Lanny and Trevor enjoyed a lengthy conversation on their side of the plane, while I spent most of the trip attempting to memorize the on-camera stand-up introduction I would have to deliver upon arrival in Inuvik. I knew I'd only have a take or two to nail it, so I wanted to make sure I had something prepared.

After about two hours, we landed in Norman Wells, NWT to pick up some passengers and refuel. Norman Wells is an oil town (pop. 761) located on the majestic Mackenzie river. We were only there for about half an hour, but judging from the view on the airport's upper level, it seems like a stunning place.

One hour (and one mid-air snack) later, we landed in Inuvik. Inuvik is located 3,000km northwest of Edmonton and only 100km from the Arctic Ocean. To my surprise, despite its remote location, Inuvik is below the tree line and was a balmy -13C that afternoon (about the same as it was in Edmonton).


Lanny McDonald greets the minor hockey kids at the Inuvik airport. (MORE PHOTOS)
With Lanny leading the way, we left the plane and entered the tiny airport. The place was packed with kids, parents, and other passengers, and Trevor drew the first “oohs” and “aahs” thanks to his Oilers duffel bag and jacket. But someone in the crowd quickly announced, “Look kids! It's Lanny McDonald!” and attention was briefly diverted to the friendly former NHL-er.

After Lanny left to throw some rocks at houses (haha, curling jokes never get old), Trevor called the kids over and gave them an Oilers hat and a few signed player photos. Mike and I spoke to a few parents and Inuvik Minor Hockey Association President Les Skinner, and then went back outside to tape the video introduction (practice makes perfect, and I did it perfectly . . . twice!).


All aboard! The kids say goodbye to Inuvik and board the Canadian North flight to Edmonton. (MORE PHOTOS)
Before we knew it, it was time to get back on the plane. Most the kids sat near the back of the plane, while our Oilers crew – along with the team's coaches, some chaperones, and CBC Sports Reporter Min Dhariwal – were located near the front. I sat beside lifelong Inuvik resident Chad Larocque, one of the team's assistant coaches and older brother of one of the players, and he was eager to tell me about growing up playing hockey in Inuvik. Because other towns are too far away to play regularly, each age group is split in two and the teams play each other. Inuvik also faces teams from towns like Tuktoyaktuk and Fort McPherson in tournaments. Chad says it's a nice place to grow up, but this summer he'll be leaving the North to attend college in Edmonton. This is a common story, and Les adds that trips like this give Inuvik youth a sense of what awaits them after high school.

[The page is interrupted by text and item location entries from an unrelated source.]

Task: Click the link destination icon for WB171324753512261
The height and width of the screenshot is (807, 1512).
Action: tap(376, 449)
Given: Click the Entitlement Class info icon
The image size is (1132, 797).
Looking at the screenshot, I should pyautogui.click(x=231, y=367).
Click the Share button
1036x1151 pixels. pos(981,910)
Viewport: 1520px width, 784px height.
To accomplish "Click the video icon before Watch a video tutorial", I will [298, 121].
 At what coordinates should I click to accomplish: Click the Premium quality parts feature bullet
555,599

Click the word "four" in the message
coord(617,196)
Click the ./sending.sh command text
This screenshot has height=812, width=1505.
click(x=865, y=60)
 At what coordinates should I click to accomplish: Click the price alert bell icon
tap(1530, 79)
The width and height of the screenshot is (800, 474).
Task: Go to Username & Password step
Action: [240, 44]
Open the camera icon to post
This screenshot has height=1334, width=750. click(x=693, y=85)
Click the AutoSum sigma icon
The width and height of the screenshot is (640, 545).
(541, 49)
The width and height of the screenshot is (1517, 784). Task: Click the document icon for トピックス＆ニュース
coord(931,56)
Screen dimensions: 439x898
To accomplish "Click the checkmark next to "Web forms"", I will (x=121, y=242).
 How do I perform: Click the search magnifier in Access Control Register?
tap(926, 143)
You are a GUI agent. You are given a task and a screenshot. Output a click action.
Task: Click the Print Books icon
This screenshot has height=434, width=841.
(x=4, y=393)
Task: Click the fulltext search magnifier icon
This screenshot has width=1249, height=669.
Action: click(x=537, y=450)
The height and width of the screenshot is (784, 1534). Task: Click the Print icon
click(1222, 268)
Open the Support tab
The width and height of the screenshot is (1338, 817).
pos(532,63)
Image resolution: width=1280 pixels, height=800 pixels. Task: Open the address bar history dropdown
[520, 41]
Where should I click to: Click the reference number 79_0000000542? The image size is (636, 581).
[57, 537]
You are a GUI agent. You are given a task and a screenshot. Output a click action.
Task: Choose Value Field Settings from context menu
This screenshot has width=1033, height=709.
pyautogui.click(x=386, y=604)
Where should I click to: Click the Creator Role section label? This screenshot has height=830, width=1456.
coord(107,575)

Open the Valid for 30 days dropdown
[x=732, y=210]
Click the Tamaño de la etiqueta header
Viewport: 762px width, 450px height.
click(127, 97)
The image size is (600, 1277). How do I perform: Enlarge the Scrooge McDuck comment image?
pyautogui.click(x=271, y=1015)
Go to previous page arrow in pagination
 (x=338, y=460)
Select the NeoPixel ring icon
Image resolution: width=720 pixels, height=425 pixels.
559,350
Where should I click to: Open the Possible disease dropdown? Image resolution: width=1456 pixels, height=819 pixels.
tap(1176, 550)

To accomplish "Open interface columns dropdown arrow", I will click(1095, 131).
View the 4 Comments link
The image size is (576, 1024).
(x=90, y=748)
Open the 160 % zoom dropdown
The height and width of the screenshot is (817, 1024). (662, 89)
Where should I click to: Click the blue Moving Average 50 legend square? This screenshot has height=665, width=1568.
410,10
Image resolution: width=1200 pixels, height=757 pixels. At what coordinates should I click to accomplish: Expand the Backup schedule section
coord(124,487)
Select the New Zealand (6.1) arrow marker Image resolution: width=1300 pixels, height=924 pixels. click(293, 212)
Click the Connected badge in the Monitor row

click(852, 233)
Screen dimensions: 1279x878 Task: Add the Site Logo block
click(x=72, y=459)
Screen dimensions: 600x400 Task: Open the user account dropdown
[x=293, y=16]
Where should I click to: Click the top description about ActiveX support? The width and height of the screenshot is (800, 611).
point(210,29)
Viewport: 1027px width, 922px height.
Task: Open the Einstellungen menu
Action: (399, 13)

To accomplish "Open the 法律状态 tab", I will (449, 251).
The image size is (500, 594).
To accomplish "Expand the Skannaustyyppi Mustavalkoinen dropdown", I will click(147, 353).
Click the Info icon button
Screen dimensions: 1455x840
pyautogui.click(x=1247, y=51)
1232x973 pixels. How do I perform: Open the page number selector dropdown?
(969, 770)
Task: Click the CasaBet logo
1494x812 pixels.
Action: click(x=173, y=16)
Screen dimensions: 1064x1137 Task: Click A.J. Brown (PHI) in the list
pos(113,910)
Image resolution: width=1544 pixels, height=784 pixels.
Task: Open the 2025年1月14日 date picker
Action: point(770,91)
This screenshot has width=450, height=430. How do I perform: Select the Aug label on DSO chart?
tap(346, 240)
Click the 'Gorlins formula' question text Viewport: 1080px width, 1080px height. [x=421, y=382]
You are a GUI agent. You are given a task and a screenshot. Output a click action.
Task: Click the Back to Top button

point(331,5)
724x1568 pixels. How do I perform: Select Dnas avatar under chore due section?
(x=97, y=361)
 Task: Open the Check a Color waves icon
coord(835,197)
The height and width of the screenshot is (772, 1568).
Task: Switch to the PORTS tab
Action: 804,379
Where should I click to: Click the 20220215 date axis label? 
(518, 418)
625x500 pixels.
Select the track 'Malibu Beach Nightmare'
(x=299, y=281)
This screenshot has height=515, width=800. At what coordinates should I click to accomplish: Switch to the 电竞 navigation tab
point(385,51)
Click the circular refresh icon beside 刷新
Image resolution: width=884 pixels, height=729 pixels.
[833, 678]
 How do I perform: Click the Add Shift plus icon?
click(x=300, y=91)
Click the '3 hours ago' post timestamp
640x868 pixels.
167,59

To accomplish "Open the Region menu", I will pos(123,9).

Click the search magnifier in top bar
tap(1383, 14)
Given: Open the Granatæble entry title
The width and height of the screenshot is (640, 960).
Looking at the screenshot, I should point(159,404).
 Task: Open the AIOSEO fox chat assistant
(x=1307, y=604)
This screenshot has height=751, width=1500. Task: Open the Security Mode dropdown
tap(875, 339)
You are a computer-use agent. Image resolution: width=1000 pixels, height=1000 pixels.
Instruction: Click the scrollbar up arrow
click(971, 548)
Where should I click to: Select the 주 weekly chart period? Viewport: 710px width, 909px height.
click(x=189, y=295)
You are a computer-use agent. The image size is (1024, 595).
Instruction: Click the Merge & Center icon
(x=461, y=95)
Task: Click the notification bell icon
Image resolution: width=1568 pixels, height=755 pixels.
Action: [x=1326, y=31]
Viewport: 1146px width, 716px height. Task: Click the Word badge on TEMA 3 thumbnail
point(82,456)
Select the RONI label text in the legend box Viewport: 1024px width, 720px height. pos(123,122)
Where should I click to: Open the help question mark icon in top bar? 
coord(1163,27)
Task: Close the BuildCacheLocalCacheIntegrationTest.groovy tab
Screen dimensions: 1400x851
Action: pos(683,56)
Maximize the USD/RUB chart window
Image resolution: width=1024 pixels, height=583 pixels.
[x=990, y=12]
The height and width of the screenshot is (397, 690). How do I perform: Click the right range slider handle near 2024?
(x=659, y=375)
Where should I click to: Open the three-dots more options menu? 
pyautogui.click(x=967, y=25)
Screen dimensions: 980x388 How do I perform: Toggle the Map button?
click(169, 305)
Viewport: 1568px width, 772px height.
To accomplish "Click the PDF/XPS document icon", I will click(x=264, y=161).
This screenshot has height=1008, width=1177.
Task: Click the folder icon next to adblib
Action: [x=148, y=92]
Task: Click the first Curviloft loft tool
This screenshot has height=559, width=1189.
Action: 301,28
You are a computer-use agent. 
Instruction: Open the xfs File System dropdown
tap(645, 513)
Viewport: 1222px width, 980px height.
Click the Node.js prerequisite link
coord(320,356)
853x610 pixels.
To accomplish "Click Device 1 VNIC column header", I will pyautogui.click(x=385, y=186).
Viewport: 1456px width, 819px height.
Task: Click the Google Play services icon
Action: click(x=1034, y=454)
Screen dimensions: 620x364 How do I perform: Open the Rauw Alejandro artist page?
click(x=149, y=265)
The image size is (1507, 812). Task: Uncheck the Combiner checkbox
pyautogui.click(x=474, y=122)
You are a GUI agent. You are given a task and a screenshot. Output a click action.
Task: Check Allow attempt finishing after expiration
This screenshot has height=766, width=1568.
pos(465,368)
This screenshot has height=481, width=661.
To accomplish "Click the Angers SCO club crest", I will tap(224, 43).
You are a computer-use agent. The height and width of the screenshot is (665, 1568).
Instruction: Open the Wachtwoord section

Somewhere over the NWT/Alberta border, Mike and I visited the back of the plane to interview some of the kids. Thanks to the plane ride, impending hotel stay, and Saturday night NHL game on the horizon, I wasn't surprised to see that they had trouble sitting in their seats. They hammed it up for the camera and couldn't stop talking about how excited they were to meet the Oilers and skate at Rexall Place.


At about 3pm, we landed in Edmonton and were greeted by some local media and team photographer Andy Devlin. At this point, I left the group to return to work, but I managed to see them a bit the following day. When I arrived at Rexall Place for the morning skate on Saturday, the kids were greeting the players as they emerged from the dressing room. Sheldon Souray was especially friendly and took time to welcome them to Edmonton. They toured the Oilers Locker Room, watched the Oilers and Flames practice, and then got to put on their very own Oilers jerseys and take to the ice for their own practice in the afternoon.

When I returned to the rink that evening, I warned the Press Box's food and beverage attendant to stock up on popcorn. After being introduced to the roaring crowd prior to the national anthem, the group came up to the press box to watch the game. I wasn't able to spend too much time with them (I am VERY busy working on VERY important things during the game, you know), but during the first intermission, I found the time to walk over and say hi.

After the game, Inuvik minor hockey made it's Hockey Night in Canada debut by appearing on After Hours with Scott Oake, Kelly Hrudy, and special guest Dwayne Roloson. It was an exciting finish to a very exciting few days for those kids and their families.